> [Stated exercise]: Reproduce the part of the listing that opens with the line containing "Select the Command Processor block" and runs through the end of the listing, requests included, with every coordinate and viewport dimension in the answers multiplied by 2.25 and rounded to whole numbers, halves rounded up. Leave the pictures out.

* BEGIN Data rows *

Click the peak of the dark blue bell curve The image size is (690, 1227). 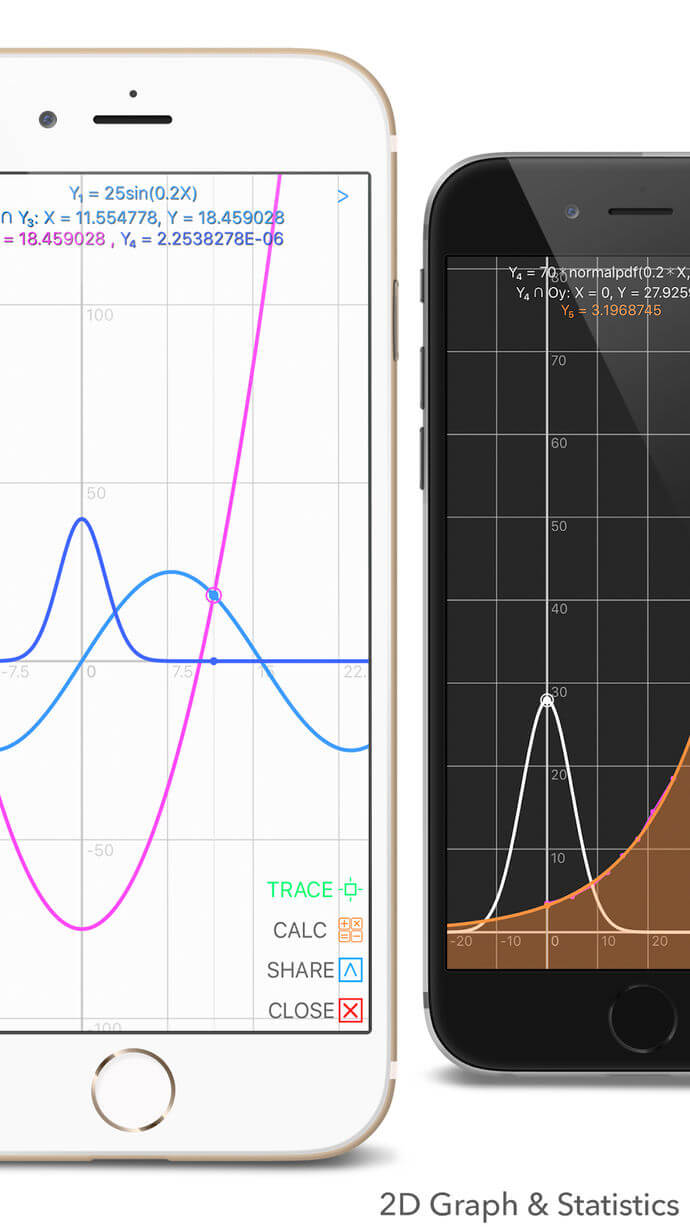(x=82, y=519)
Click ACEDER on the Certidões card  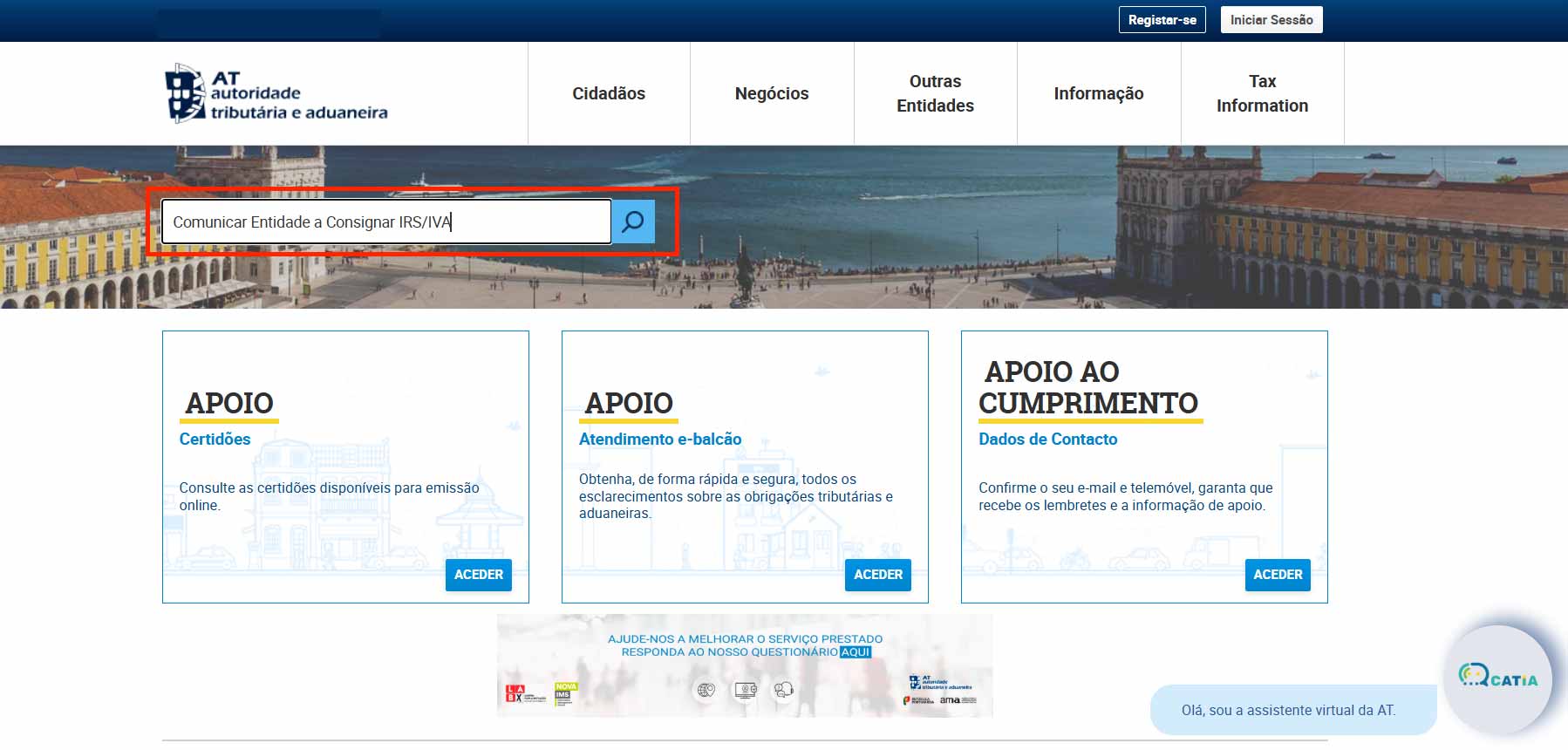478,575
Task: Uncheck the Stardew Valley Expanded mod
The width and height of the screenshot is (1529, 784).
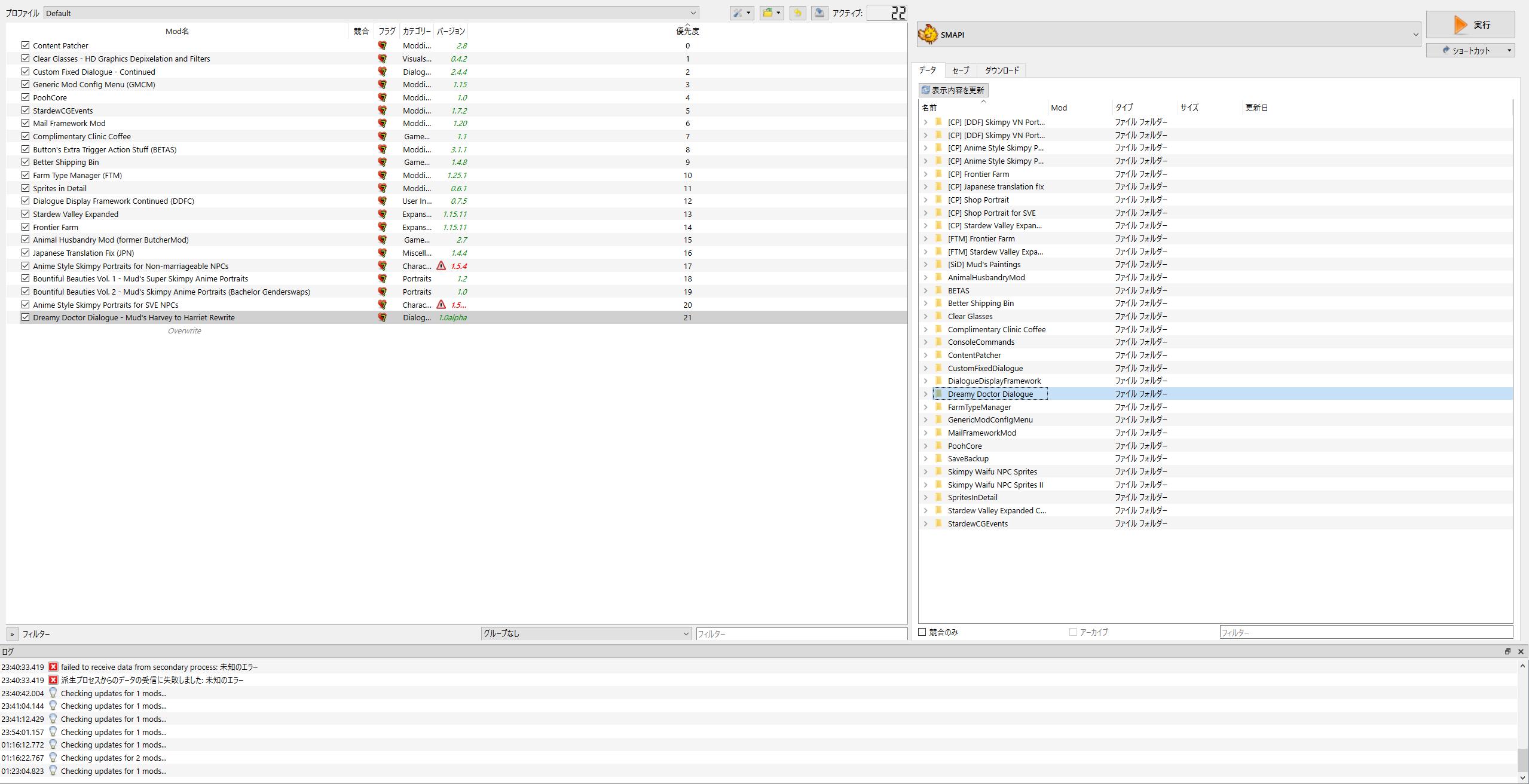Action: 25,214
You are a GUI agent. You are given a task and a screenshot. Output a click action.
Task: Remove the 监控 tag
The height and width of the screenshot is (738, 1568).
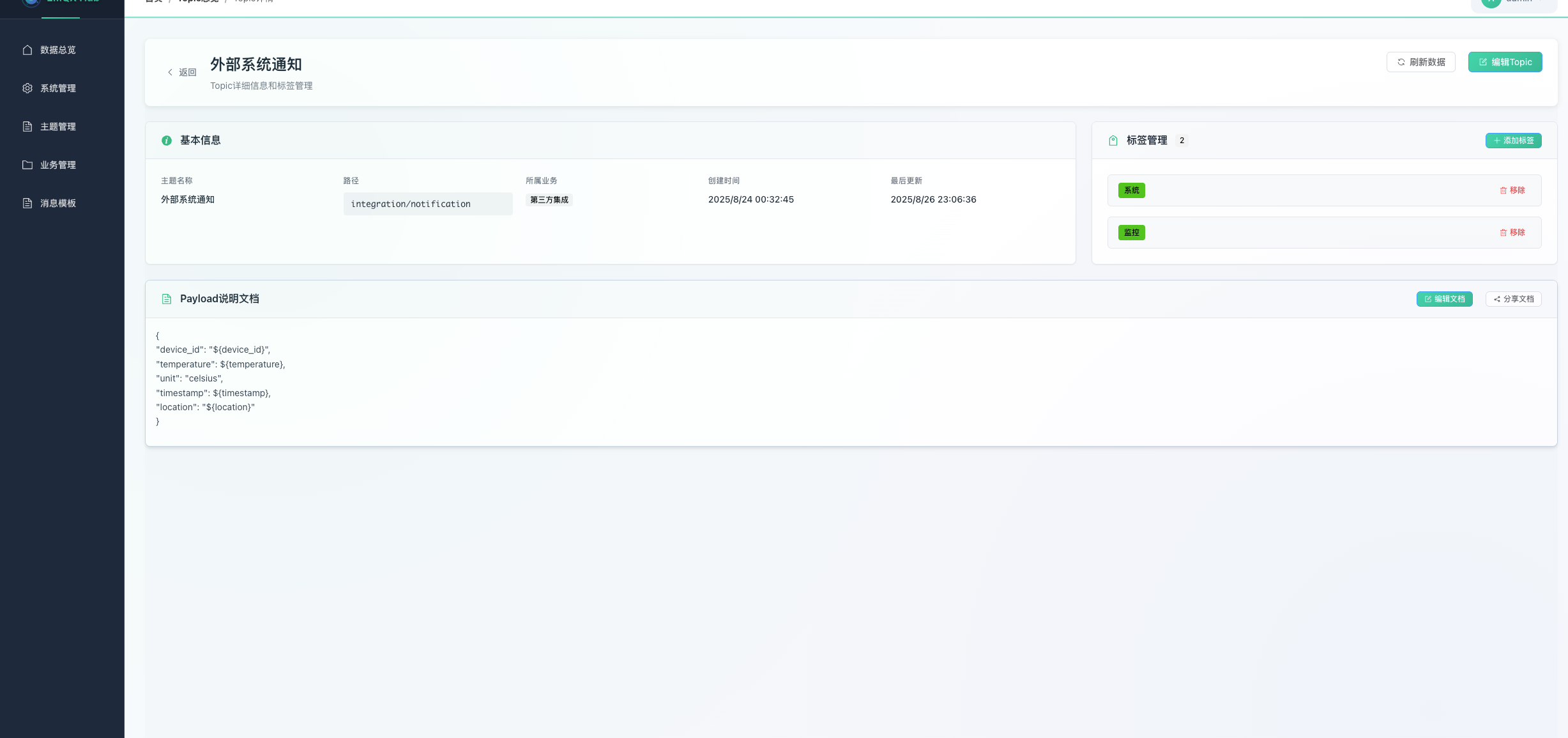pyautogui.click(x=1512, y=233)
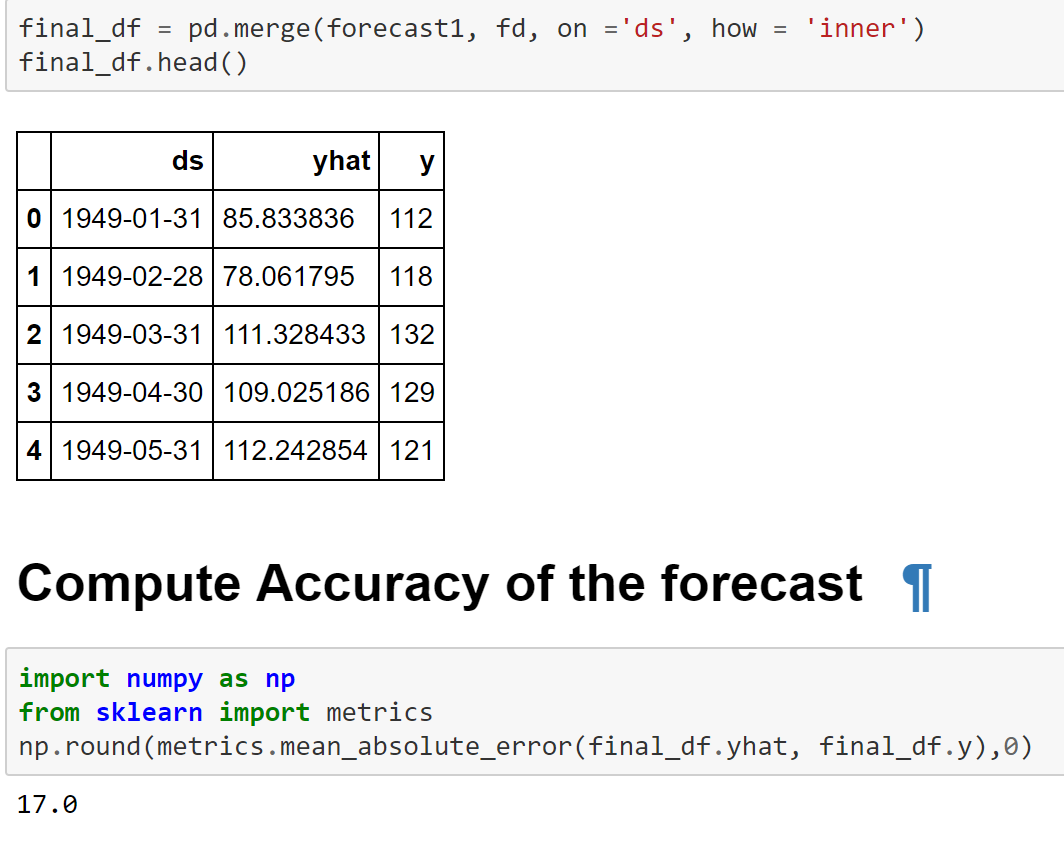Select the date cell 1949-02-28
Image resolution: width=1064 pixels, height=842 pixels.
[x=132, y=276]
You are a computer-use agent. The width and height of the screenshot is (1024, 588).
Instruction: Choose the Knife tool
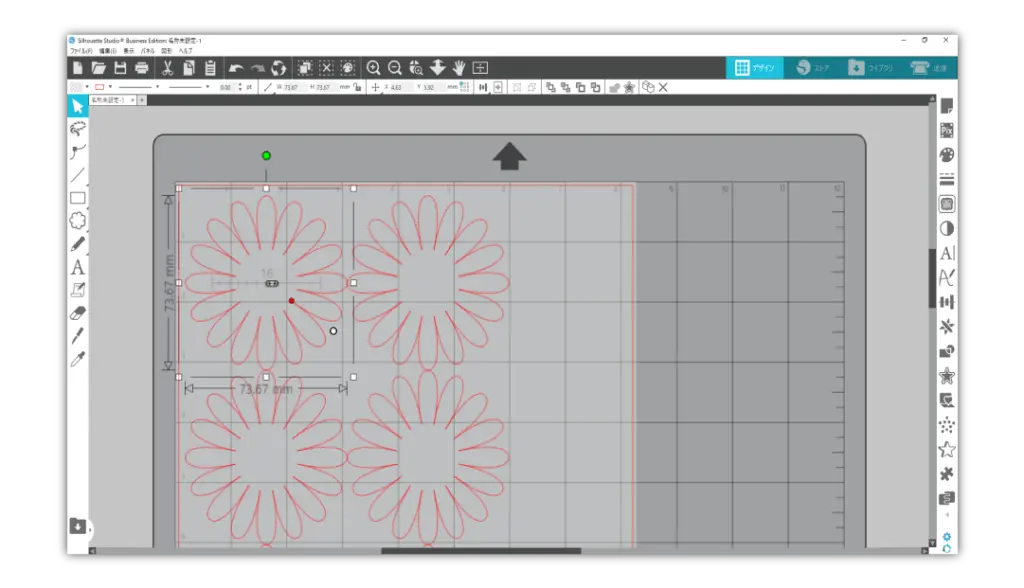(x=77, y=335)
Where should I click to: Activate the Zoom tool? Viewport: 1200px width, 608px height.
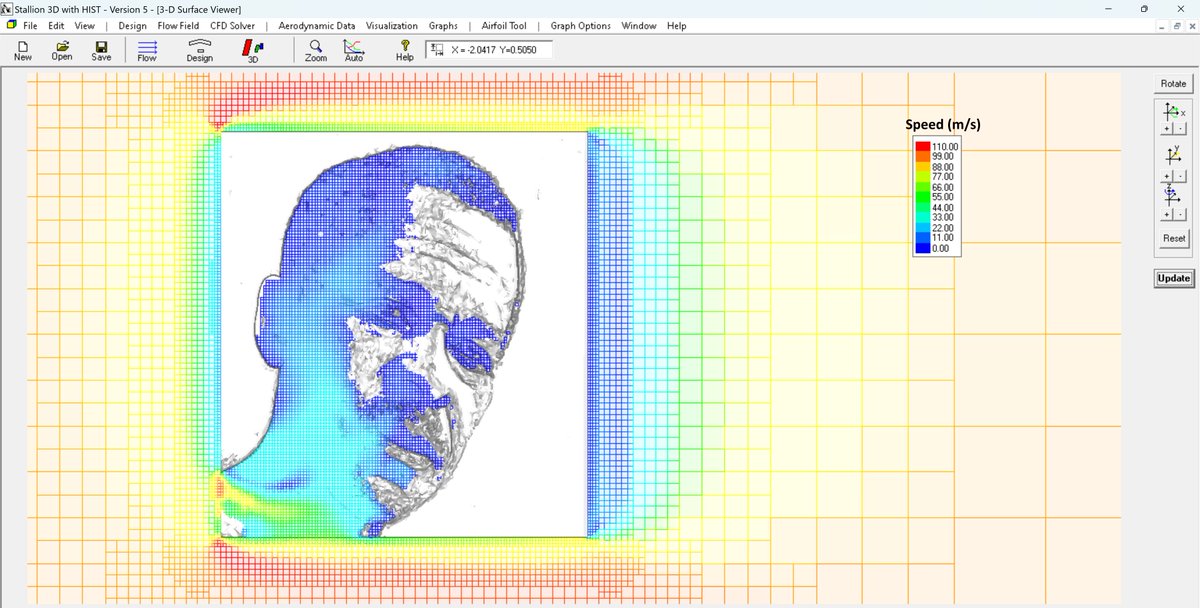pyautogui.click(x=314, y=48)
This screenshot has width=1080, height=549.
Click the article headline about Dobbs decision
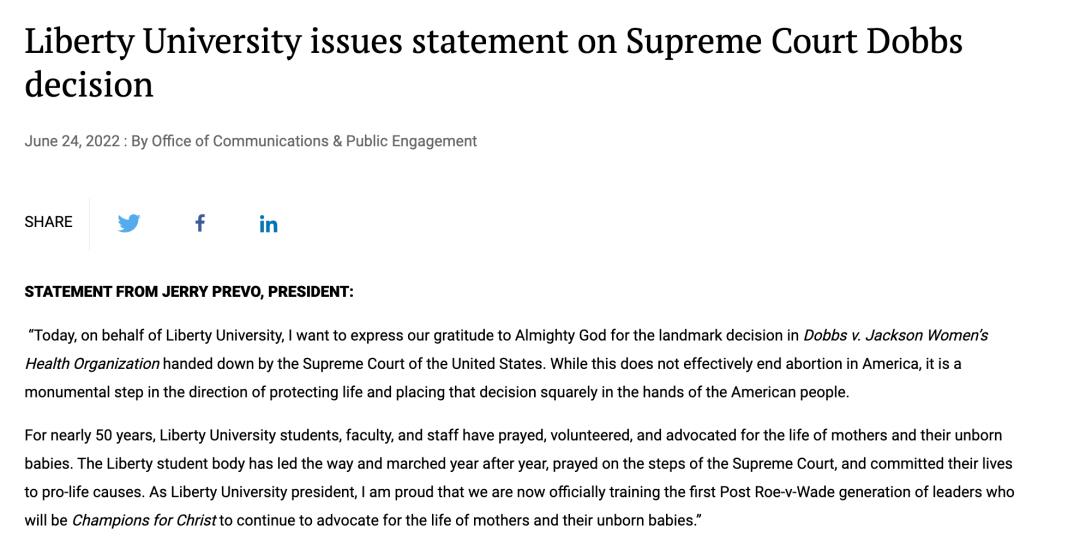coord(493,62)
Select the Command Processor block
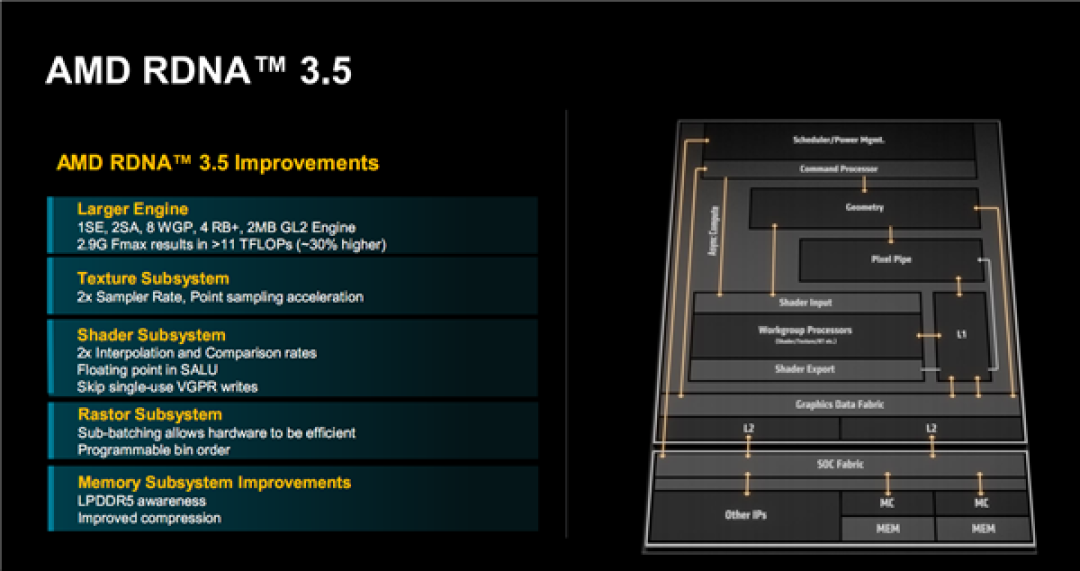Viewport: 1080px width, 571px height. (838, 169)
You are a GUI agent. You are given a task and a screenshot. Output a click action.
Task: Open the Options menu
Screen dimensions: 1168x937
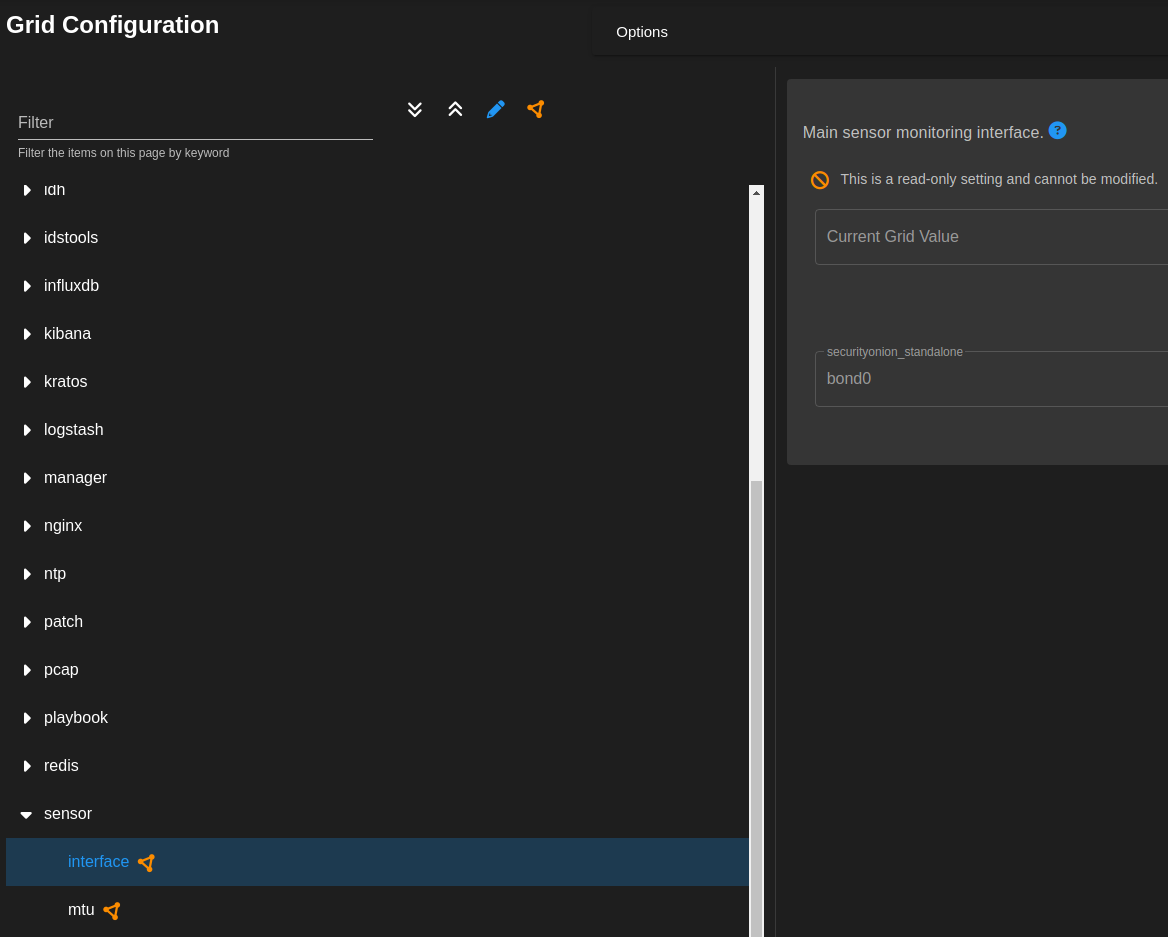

* END Data rows *

> [Answer to this problem]:
Select the Command Processor block
Viewport: 2430px width, 1285px height. (1886, 380)
You are a GUI agent. You are given a task and a screenshot. Output a click action.
Task: Open the Options menu
Screen dimensions: 1168x937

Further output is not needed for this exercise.